序章
視界が重く暗い。
どの程度、血を流したのかも分からない。
全身を蝕む痛みは、既に限界を通り越して、指先の感触さえも覚束ない。
空を仰ぐ、薄闇に支配された夜空には一切の光明さえ見えず。
「僕は…此処までか…」
──遠くから、四回目の放送が響き、死者の名が読み上げられていく。
「…ルルーシュ……ユフィ……」
終ぞ──そのどちら共に再会は叶わなかったけれど。 ゲーム
世界の明日を願い、共に手を取り合った彼は、今も何処かでこの遊戯を壊す反逆の機会を窺っているに違いない。

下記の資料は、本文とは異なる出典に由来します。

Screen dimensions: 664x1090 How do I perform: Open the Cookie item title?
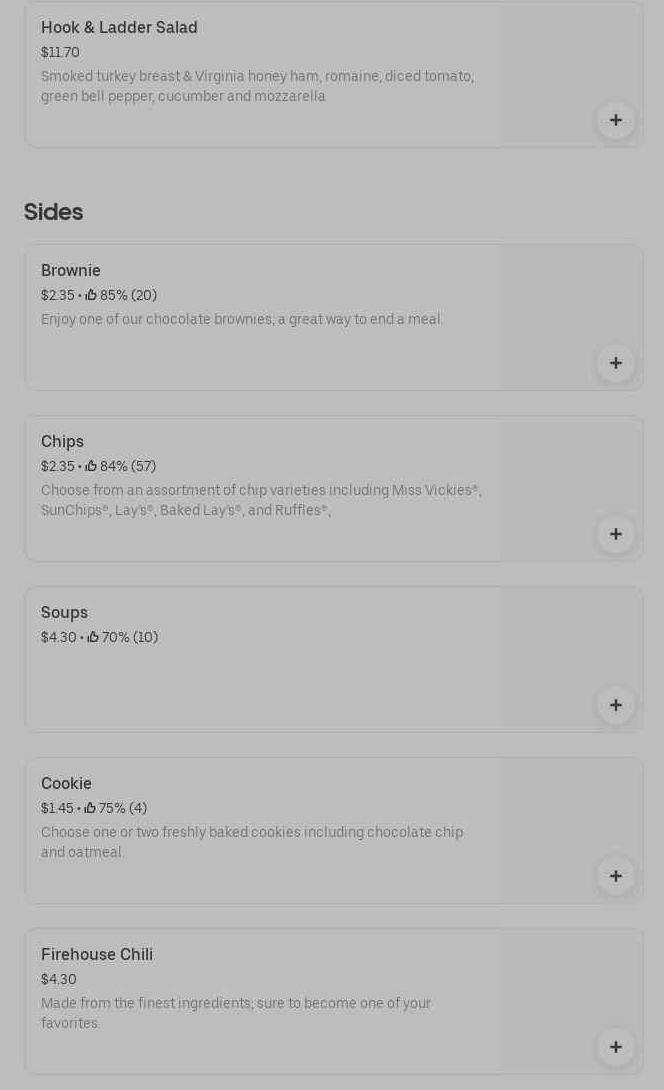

そして、彼女の優しい微笑みを思い出して、彼女が本当に生きているのなら──。
変わってしまった僕が──たとえ騎士失格だったとしても。
やはり彼女に逢いたかった、死の際でそう思ってしまう。
「──どこまでいっても…僕は中途半端だな…」
故郷を裏切り、ブリタニアを裏切り、そんな事を繰り返してきた果ての結末がこの有様か。
ふっ、と苦笑いを浮かべてしまう。
「まぁ…お似合い…なのかな…」
路地裏の片隅で、
枢木スザクはただ静かに瞳を閉じた。
☆
一章 再会
「すまない戦場ヶ原、ちょっと人助けをしていたんだ」
ひたぎは一呼吸を置くと暦を見つめて話しかける。
「──遅いのよ」
「ああ、お待たせ」
暦はひたぎの身体をぎゅっと抱きしめる。
☆
二章 アラガウ者
枢木スザクの命の灯が尽きようとして──。
そして、ソレを繋ぎ留める事は誰にも出来ず、死に逝く様を静かに見守る事しか出来なかった。
──否。
「死ぬな、スザクッ」
こんな最低最悪の結末は──絶対にダメだッ。
その瞳は宙を彷徨い。
「阿良々木君、彼はもう…」
「黙ってろ、戦場ヶ原ッ!」
脳裏をかすめるモノは──。
だから、諦める訳にはいかなかった。
そして、僕は覚悟を決めて。
☆
三章 薬局崩壊
暦の瞳が紅く輝き、その瞳孔が縦に開く。
「うおおおおおおおおおおおおおおお」
爆砕粉砕した瓦礫を押しのけながら立ち上がり。
連結を解除した二刀を掲げた
グラハム・エーカーが地を駆ける。
「──これはっ」
その胸の奥底に、彼の者との戦いの記憶と、その最後の残滓が湧き上がり。
魔王の剣を受け止める。だが、魔王と拮抗するには余りに小さな力でしかなく。
グラハムの刃は届かず魔王が猛る。
その瞬間、不死鳥が跳ぶ。
☆
四章 すざくフェニックス
鋭い痛みと、それを取り巻く鈍い疼きとが身体中を這い登り、苦悶の声が喉を震わせる。
それでも……。
冷たく硬い空気の中に足音が響き、信長が笑う。
「羽虫共が──」
その瞳の中で、両翼を左右に広げた鳳の紋章が輝き。
赤く、紅く、不死鳥のように舞い。
枢木スザク、最後の戦いが始まった。